» Task objective:
Take the listing below and print exactly the lines starting at the line containing "Image resolution: width=1467" and ending at the line containing "1372x887 pixels.", both ends included, and no others.

___

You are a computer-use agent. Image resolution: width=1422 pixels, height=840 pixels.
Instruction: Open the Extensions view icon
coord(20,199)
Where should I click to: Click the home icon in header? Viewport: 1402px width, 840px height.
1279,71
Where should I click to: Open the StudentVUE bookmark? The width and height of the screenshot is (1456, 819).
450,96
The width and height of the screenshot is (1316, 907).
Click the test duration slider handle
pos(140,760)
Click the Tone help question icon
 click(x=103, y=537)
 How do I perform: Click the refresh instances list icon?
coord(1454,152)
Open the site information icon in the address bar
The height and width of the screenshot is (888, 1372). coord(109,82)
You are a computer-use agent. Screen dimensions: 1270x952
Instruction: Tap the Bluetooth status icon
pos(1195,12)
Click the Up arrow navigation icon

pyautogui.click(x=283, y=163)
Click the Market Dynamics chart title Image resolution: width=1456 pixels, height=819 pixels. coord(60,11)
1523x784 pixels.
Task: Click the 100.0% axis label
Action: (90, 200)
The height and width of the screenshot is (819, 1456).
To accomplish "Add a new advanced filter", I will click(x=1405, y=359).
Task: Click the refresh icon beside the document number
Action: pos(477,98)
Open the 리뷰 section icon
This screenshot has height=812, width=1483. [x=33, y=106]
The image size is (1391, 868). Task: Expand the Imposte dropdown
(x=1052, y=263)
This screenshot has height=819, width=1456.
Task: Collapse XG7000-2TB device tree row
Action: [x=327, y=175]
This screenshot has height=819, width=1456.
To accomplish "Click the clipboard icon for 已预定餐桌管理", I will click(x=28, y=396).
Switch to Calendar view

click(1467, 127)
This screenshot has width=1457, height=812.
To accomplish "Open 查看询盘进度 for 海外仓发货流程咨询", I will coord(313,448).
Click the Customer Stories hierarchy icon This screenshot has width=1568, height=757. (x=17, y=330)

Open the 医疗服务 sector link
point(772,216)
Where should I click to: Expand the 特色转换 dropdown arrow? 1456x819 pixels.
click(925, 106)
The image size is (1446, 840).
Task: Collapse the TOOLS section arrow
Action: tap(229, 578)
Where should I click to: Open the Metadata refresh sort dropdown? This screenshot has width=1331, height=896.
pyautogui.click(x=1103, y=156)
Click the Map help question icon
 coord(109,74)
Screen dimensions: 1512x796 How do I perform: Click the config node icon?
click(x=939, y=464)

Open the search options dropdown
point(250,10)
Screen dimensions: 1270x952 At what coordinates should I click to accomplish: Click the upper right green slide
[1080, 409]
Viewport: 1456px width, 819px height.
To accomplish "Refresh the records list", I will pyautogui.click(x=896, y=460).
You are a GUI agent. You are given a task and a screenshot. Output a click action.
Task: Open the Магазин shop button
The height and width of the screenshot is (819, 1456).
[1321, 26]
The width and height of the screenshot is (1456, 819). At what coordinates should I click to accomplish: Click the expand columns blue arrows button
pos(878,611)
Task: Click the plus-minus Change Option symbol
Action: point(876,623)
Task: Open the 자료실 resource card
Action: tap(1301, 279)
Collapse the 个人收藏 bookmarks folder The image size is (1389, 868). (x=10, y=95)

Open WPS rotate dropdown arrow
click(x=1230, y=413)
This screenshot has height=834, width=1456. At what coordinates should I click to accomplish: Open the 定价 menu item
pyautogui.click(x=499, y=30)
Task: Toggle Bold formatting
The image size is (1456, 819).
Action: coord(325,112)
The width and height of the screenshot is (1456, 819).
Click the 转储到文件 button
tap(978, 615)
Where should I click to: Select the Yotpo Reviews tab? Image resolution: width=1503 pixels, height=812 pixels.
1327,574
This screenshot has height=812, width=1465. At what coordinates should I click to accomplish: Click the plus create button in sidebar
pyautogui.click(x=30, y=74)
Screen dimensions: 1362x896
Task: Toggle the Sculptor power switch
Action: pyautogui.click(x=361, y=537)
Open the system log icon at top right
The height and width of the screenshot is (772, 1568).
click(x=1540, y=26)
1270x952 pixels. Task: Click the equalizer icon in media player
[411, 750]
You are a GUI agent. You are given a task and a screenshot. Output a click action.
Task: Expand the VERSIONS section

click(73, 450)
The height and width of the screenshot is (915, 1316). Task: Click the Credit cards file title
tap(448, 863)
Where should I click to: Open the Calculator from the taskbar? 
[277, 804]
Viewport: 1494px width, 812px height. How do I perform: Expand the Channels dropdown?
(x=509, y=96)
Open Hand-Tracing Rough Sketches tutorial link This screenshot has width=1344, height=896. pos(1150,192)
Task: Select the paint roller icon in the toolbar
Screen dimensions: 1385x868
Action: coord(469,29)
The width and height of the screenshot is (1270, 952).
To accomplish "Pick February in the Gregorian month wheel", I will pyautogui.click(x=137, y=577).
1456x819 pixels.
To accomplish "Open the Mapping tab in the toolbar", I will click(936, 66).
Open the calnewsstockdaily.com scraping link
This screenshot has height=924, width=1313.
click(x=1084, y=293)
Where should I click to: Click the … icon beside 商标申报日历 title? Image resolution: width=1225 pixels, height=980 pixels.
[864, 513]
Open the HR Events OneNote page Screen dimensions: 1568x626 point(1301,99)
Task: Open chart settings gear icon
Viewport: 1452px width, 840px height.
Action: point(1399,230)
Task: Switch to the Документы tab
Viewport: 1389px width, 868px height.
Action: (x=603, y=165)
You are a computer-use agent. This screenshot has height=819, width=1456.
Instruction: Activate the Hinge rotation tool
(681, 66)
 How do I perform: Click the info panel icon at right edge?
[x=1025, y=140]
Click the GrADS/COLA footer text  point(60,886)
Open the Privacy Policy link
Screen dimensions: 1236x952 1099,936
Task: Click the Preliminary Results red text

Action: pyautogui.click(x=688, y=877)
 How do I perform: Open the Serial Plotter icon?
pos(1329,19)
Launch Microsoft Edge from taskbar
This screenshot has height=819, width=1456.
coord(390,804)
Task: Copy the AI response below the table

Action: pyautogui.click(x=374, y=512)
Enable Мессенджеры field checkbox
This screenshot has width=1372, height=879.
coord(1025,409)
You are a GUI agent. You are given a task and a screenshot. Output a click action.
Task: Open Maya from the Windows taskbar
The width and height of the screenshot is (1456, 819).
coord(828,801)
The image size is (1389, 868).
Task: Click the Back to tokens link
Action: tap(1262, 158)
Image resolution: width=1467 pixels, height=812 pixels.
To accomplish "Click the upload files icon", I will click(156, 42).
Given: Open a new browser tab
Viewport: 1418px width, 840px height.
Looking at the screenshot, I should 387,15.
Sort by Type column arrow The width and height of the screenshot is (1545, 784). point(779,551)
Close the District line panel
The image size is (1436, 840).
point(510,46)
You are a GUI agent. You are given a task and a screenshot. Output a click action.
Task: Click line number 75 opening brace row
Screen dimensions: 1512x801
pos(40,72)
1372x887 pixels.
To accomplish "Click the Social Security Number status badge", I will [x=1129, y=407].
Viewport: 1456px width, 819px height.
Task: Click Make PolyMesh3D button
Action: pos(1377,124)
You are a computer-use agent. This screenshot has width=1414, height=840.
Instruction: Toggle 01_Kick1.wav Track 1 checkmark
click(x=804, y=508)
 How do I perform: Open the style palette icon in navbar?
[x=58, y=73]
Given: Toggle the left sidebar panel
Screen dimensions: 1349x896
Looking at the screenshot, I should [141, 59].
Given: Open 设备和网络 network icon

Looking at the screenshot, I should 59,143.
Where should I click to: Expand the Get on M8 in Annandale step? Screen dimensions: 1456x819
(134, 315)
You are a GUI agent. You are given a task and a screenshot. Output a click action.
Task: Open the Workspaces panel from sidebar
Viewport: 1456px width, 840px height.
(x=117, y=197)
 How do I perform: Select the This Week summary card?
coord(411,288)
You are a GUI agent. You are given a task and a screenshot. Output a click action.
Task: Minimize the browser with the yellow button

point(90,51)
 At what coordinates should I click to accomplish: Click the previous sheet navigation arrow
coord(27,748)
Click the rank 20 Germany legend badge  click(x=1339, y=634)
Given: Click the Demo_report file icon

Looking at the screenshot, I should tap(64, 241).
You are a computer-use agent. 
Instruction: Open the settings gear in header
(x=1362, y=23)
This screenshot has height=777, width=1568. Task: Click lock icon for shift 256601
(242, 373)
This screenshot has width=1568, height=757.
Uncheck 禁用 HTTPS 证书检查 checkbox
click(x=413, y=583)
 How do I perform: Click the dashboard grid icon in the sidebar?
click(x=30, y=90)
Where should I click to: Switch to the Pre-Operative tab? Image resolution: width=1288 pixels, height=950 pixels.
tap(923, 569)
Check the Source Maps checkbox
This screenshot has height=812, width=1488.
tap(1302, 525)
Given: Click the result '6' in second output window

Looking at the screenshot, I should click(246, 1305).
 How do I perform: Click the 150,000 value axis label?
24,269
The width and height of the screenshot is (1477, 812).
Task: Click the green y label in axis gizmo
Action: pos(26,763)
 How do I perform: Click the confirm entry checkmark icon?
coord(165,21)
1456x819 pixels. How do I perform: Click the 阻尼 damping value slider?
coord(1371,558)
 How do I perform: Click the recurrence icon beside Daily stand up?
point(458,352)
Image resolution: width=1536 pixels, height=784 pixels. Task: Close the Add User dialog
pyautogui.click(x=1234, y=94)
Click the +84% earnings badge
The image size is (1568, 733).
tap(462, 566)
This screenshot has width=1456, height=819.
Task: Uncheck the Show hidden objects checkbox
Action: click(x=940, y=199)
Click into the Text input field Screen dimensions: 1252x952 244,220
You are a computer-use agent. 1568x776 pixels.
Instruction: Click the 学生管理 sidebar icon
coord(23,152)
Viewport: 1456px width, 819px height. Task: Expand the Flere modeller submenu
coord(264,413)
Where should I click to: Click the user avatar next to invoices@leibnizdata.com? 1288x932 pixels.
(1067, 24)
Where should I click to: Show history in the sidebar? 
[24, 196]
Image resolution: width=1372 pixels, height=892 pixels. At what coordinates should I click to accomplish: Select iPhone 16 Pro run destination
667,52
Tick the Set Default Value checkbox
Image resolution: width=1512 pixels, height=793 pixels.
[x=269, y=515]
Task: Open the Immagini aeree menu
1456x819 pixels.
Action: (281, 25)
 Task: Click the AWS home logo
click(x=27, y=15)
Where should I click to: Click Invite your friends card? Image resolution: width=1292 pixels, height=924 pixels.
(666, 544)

___

» Written response:
Image resolution: width=1467 pixels, height=812 pixels.
To accomplish "Click the upload files icon", I will click(156, 42).
Given: Open a new browser tab
Viewport: 1418px width, 840px height.
Looking at the screenshot, I should 387,15.
Sort by Type column arrow The width and height of the screenshot is (1545, 784). point(779,551)
Close the District line panel
The image size is (1436, 840).
point(510,46)
You are a GUI agent. You are given a task and a screenshot. Output a click action.
Task: Click line number 75 opening brace row
Screen dimensions: 1512x801
pos(40,72)
1372x887 pixels.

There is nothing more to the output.